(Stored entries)
#####

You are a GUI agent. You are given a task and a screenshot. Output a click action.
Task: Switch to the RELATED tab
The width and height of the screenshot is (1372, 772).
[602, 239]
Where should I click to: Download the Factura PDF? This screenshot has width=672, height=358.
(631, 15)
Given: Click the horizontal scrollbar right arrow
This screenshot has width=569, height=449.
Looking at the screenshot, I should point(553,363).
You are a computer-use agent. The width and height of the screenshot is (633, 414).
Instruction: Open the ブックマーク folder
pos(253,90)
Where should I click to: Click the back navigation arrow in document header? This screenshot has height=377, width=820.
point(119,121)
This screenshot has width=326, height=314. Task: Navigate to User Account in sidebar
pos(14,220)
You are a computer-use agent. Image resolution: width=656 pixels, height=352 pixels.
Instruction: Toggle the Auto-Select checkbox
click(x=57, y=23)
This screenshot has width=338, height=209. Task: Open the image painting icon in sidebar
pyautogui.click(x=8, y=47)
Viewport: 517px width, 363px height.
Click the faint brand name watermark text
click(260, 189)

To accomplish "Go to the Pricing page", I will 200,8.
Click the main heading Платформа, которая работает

#####

TO DO
Could you print, word for word, the line containing "This screenshot has width=338, height=209." and every line after it through the end of the records, and nothing else?

EXERCISE ANSWER
This screenshot has width=338, height=209. Task: Open the image painting icon in sidebar
pyautogui.click(x=8, y=47)
Viewport: 517px width, 363px height.
Click the faint brand name watermark text
click(260, 189)

To accomplish "Go to the Pricing page", I will 200,8.
Click the main heading Платформа, которая работает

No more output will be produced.